What happened next is quintessential Boston Marathon camaraderie: I hung up the phone and started crying. I had just run a marathon, my foot was broken, and I had no way of getting home unless it was crawling to find a cab. A spectator came up to me and asked me what was wrong. Between sobs, I explained and he calmly figured out a plan. He’d carry me on his back to the T, we’d get off at the Back Bay, and his friend’s husband would drive me to Jamaica Plain where I was staying. Sweaty, snotty, salty, and gross, I climbed up onto this stranger’s back and he carried me down the stairs of the T, onto the crowded train, and to his friend’s car. As he left I asked if there was any way I could repay him and his response was: “no, just be sure to thank a soldier.” He’s an angel is what I’ve come to believe. His friends dropped me off and I made it home safely. I went on to run Boston 6 more times and every finish line was special.
This act of kindness was simply for a stupid girl who didn’t have the phone number to where she was staying and didn’t listen to her body when she probably shouldn’t have been running. I can only imagine the outpouring of kindness and love by the spectators, volunteers and runners who were there yesterday. I’m inspired and hopeful for this world because of the people who ran to help, the spectators who opened the arms and their homes as we mourn, and the running community who will rise above this.

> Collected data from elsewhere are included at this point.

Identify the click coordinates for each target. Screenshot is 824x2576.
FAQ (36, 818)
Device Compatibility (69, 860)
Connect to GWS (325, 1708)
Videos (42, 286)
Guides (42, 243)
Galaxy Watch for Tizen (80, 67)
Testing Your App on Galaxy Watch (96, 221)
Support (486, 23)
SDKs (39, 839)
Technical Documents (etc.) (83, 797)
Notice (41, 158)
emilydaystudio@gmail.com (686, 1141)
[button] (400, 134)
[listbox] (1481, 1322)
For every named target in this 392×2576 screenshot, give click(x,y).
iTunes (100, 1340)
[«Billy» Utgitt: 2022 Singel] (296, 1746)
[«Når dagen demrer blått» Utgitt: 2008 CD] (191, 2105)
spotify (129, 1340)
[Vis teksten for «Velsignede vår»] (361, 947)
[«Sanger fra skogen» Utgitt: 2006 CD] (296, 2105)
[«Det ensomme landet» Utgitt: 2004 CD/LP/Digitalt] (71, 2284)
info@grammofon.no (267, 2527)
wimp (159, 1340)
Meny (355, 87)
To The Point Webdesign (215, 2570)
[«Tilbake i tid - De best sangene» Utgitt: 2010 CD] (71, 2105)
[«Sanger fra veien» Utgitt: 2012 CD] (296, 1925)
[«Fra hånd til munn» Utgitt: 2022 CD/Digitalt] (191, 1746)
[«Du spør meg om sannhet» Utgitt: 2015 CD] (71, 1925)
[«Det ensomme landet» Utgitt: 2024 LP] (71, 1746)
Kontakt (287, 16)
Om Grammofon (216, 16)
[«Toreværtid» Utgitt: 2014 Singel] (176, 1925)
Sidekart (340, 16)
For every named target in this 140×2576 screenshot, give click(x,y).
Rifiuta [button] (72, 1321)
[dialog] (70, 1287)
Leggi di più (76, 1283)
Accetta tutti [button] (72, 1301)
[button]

Yesterday I had 2 cousins running (they finished in 2:52 and 3:05) as well as their dad (my uncle). My cousins were waiting in the family reunion area and my uncle was at mile 25 when the explosions happened. My other cousins, who live in Boston and my aunt, were on the train en route to the finish line. It was a bit chaotic, but they met up relatively quickly (within an hour) and soon got out of the city safely. I felt so badly for my uncle whose dream it was to finish the Boston marathon with his sons, but then I was happy to know he was safe with family.
The Boston Marathon is and always will be a very special race for me and for every runner who toes the line. It’s hard to know the crippling impact of yesterday’s tragic events and what it means for future races, but I do know this: There are very few things I would trade for the ability to run down Boylston on Patriot’s Day.
I’m sure I’ll run Boston again, maybe next year, maybe years from now. It’s too soon to tell, but until then Keep Buggering On Boston.


  1. Love this story! The running community is the BEST.

  2. Wow, the story of your first Boston Marathon is pretty crazy. It's so awesome that a complete stranger was that helpful and selfless. I've no doubt there were hundreds of folks like him extending their help to others on Monday. It's an inspiring race for many reasons.